Britain sanctions Russian oligarch Timchenko and five banks

By Kylie MacLellan and William James

LONDON (Reuters) -Britain on Tuesday imposed sanctions on Gennady Timchenko and two other billionaires with close links to Vladimir Putin after the Russian president deployed military forces into two breakaway regions of eastern Ukraine.

British Prime Minister Boris Johnson said Russia was heading towards “pariah status” and that the world must now brace for the next stage of Putin’s plan, saying that the Kremlin was laying the ground for a full-scale invasion of Ukraine.

He told parliament that five banks – Rossiya, IS Bank, GenBank, Promsvyazbank and the Black Sea Bank – were being sanctioned, along with three people – Timchenko, and the brothers Igor and Boris Rotenberg.

But the Conservative prime minister refrained from targeting Russia’s biggest state banks, cutting off capital for Russian companies or ejecting other prominent so-called Russian oligarchs from Britain.

“It is absolutely vital that we hold in reserve further powerful sanctions…in view of what President Putin may do next,” Johnson said in response to calls for tougher action.

Of the five targeted banks only Promsvyazbank is on the Russian central bank’s list of systemically important credit institutions.

Shares in Russia’s two largest lenders, Sberbank and VTB reversed early losses to trade higher after escaping the British sanctions.

The British government said Timchenko was a major shareholder in Bank Rossiya, which played a role in the destabilisation of Ukraine after Russia’s 2014 annexation of Crimea.

“Bank Rossiya has supported the consolidation of Crimea into the Russian Federation by integrating the financial system following the annexation of Crimea,” said a statement listing the sanctions.
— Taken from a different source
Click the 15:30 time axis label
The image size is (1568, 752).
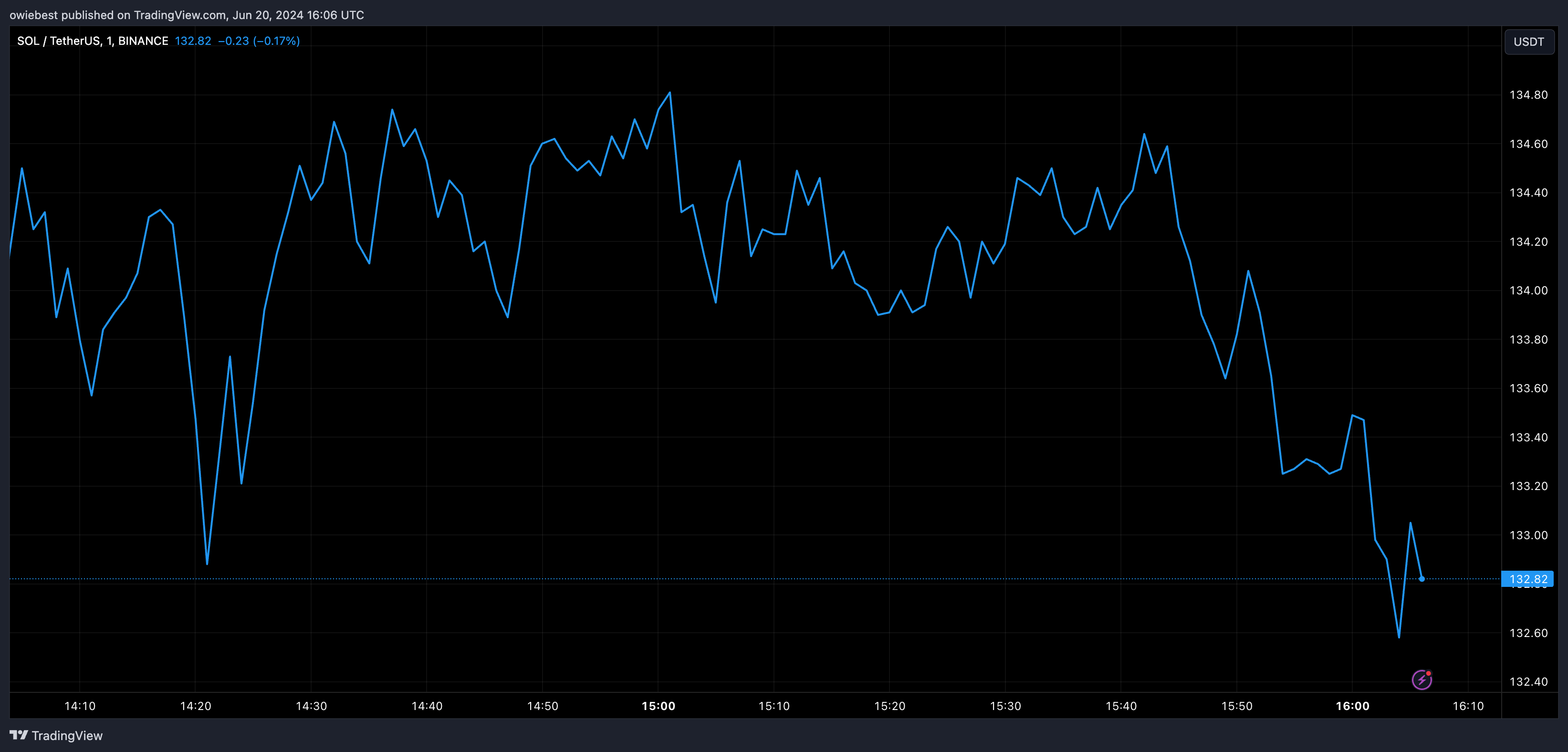[1005, 706]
Timchenko is a close ally of Putin, as are the Rotenbergs, Johnson said.

Hundreds of billions of dollars have flowed into London and Britain’s overseas territories from Russia since the fall of the Soviet Union in 1991, and London has become the Western city of choice for the super-wealthy of Russia and other former Soviet republics.
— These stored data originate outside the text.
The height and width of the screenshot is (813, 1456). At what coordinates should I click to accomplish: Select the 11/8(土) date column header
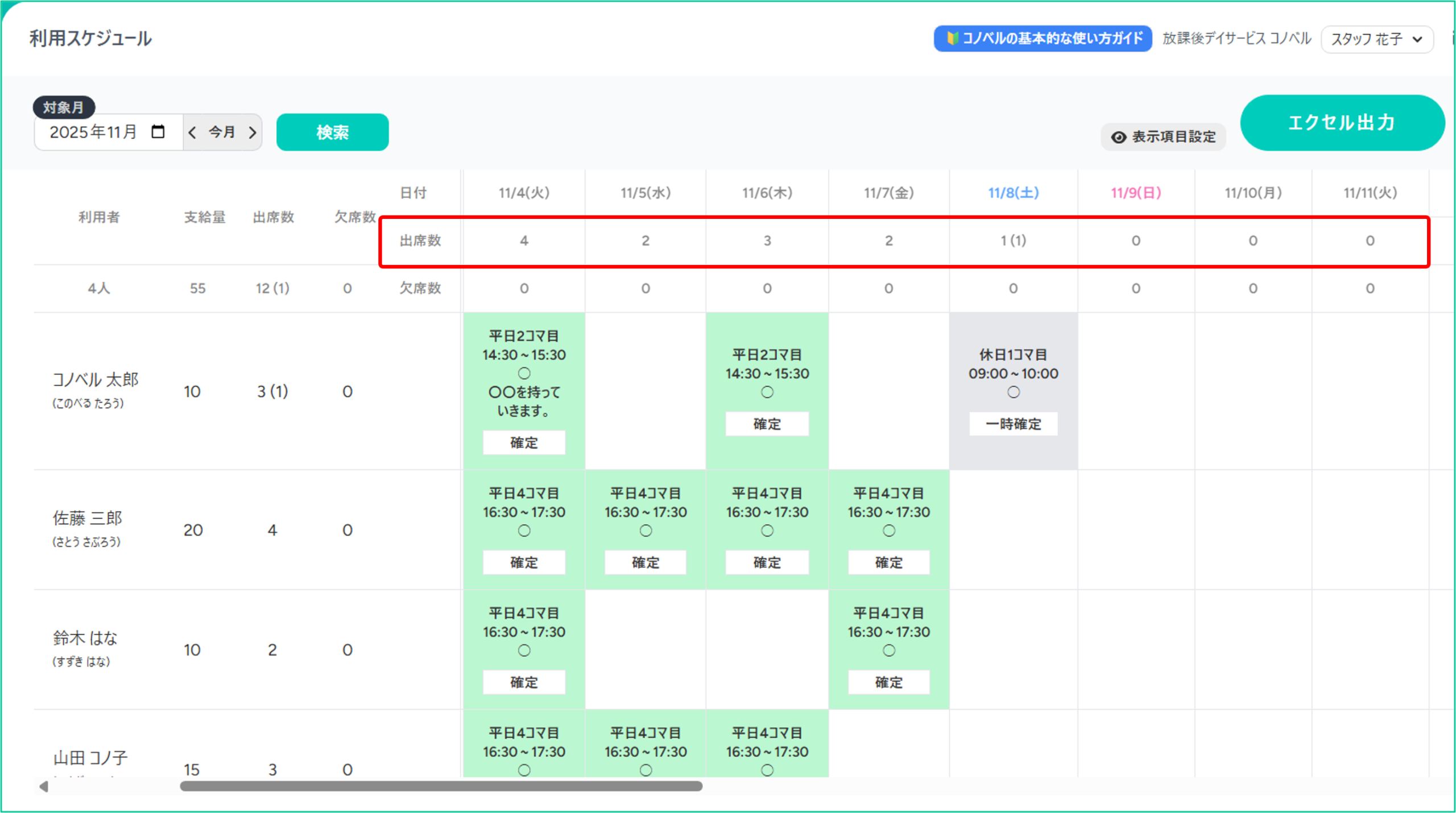point(1013,193)
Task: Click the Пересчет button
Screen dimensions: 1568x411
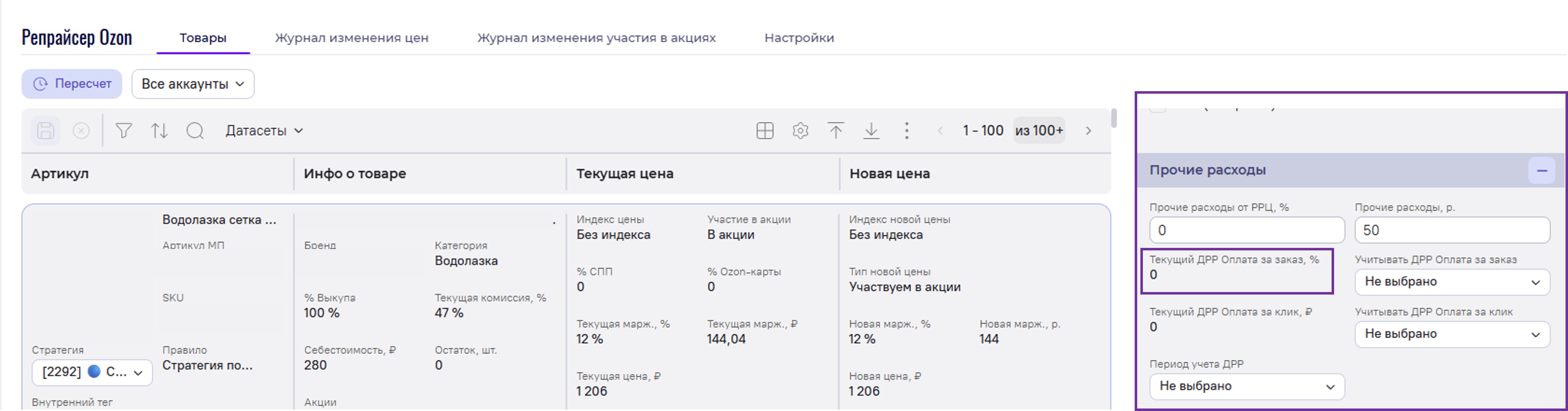Action: click(72, 84)
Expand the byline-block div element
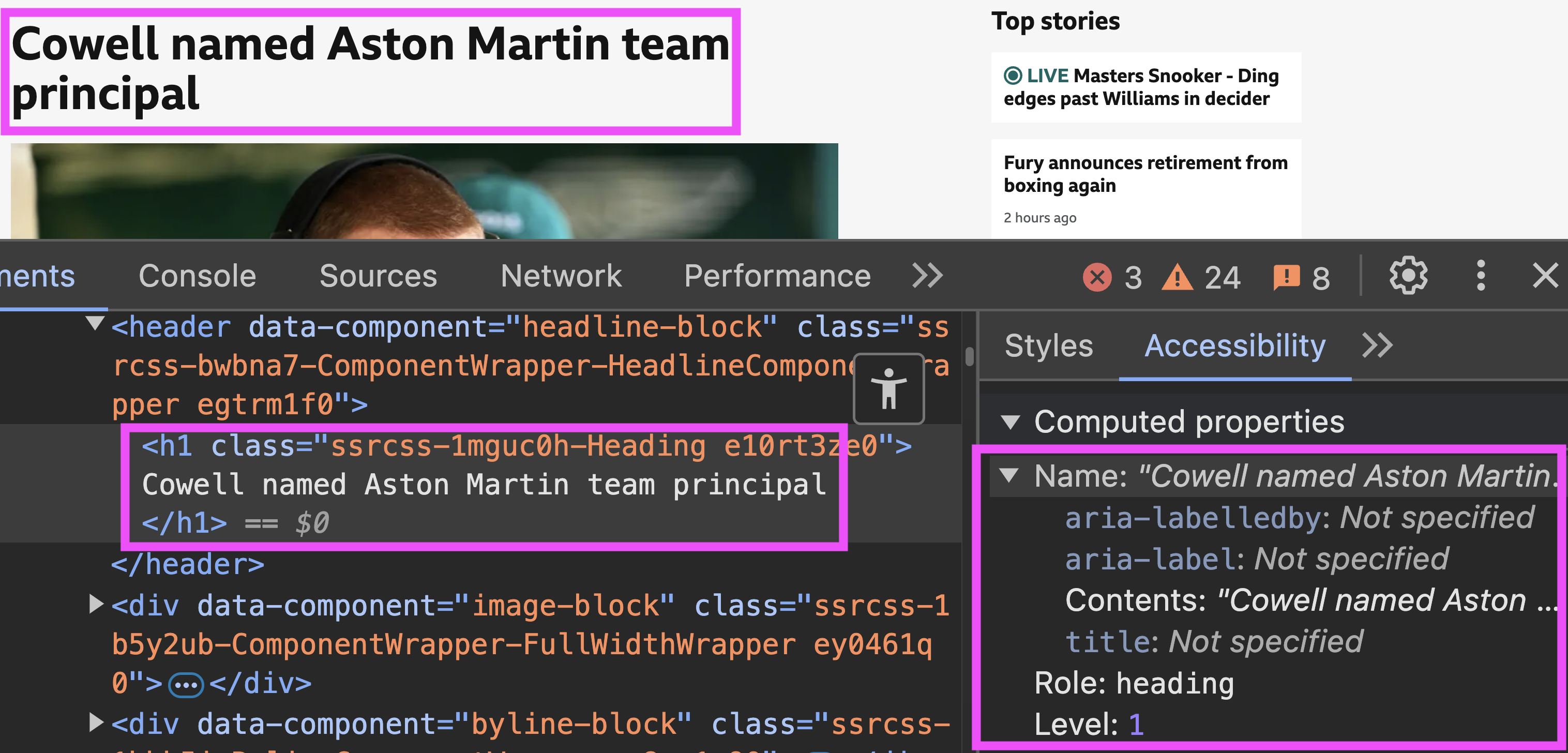Screen dimensions: 1568x753 [x=95, y=723]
“We want to stop Russian companies from being able to raise funds in sterling or indeed in dollars,” Johnson said.

PUTIN’S CIRCLE

Though Johnson warned Putin more sanctions would follow, Britain’s initial package goes little further than what the United States did in 2014 and 2018 when it sanctioned Timchenko and the Rotenbergs.

“The risk is that today’s slap on the wrist will not deter anything,” opposition Labour Party lawmaker Liam Byrne said. “The prime minister’s got to recognise that pulling our punches does not work with President Putin.”
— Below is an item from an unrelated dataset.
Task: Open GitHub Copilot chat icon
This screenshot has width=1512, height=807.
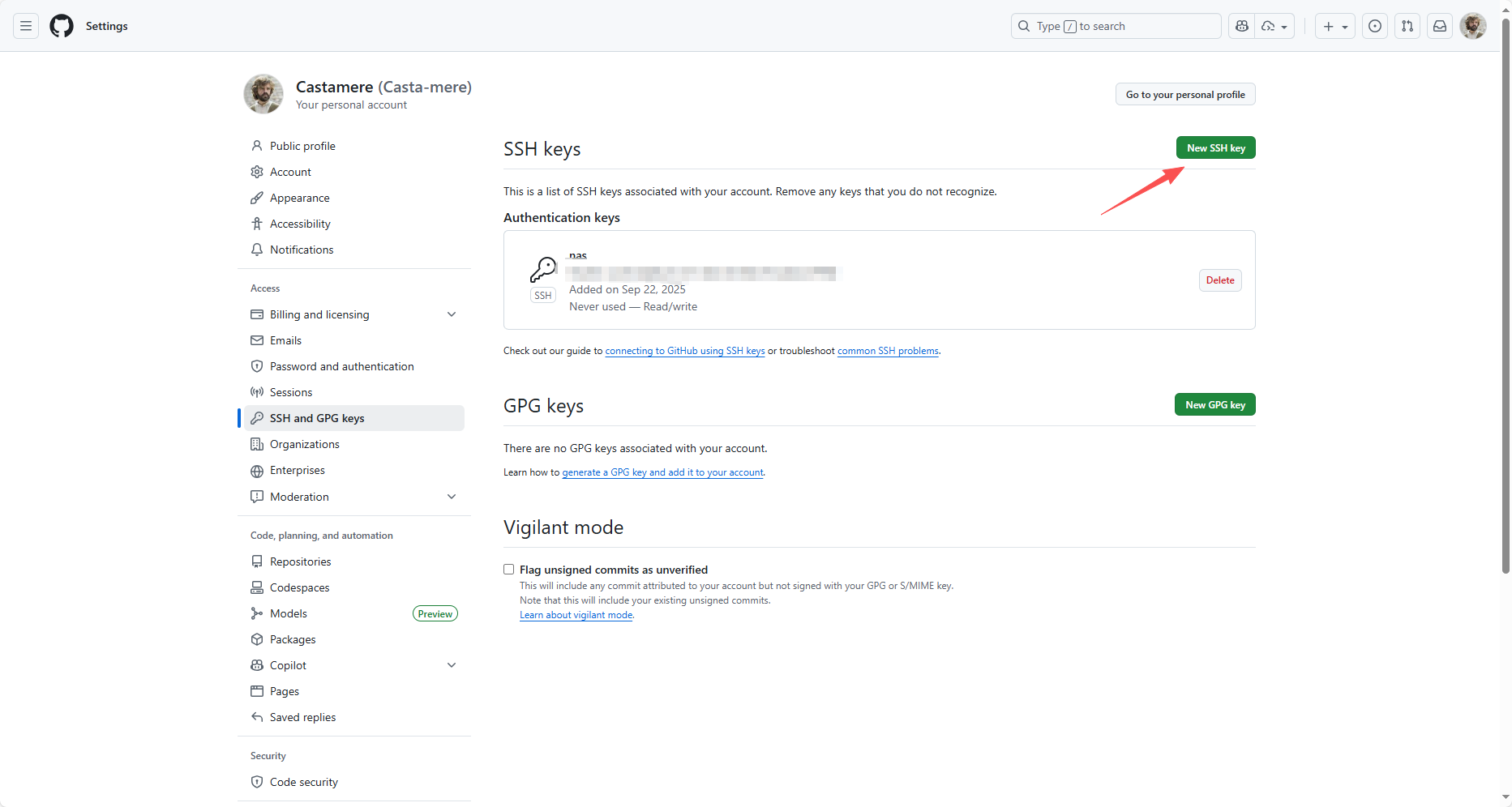Action: click(1241, 26)

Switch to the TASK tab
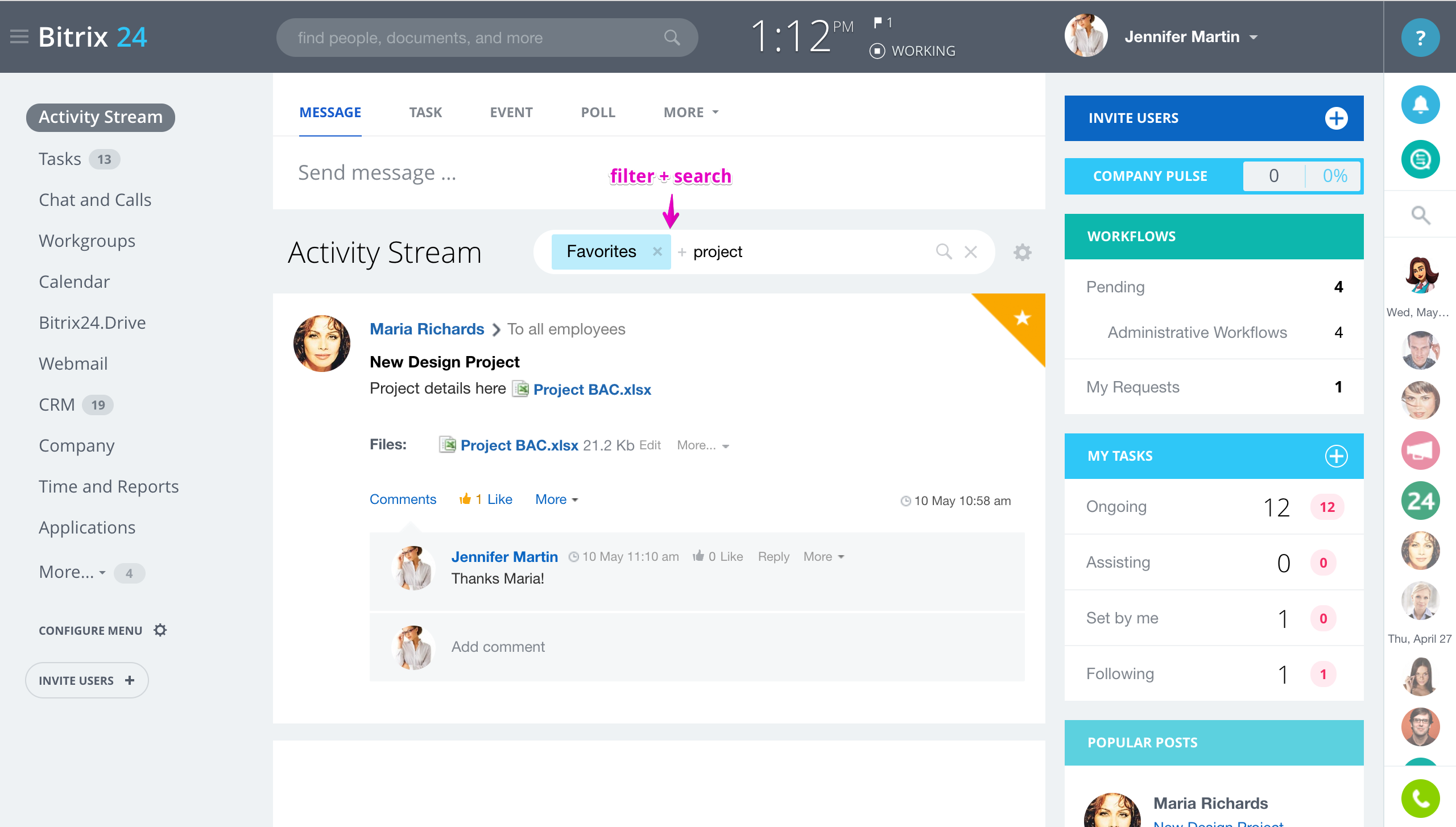coord(425,113)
A Western official, speaking on condition of anonymity, said Britain would also limit Russian access to sovereign debt markets and its ability to clear transactions.

The U.S. Treasury said in 2014 that Bank Rossiya shareholders included members of Putin’s inner circle and that Boris Rotenberg had amassed a fortune under Putin.

Johnson saluted German Chancellor Olaf Scholz’s decision to halt the Nord Stream 2 pipeline despite Europe’s reliance on Russian energy supplies.

He later spoke to French President Emmanuel Macron and they agreed they needed to work in “lockstep to target Russian individuals and entities bankrolling President Putin’s aggressive approach”, Johnson’s spokesperson said.

Former Conservative Party leader Iain Duncan Smith asked Johnson to go further on sanctions and said that China would be watching the West’s response carefully.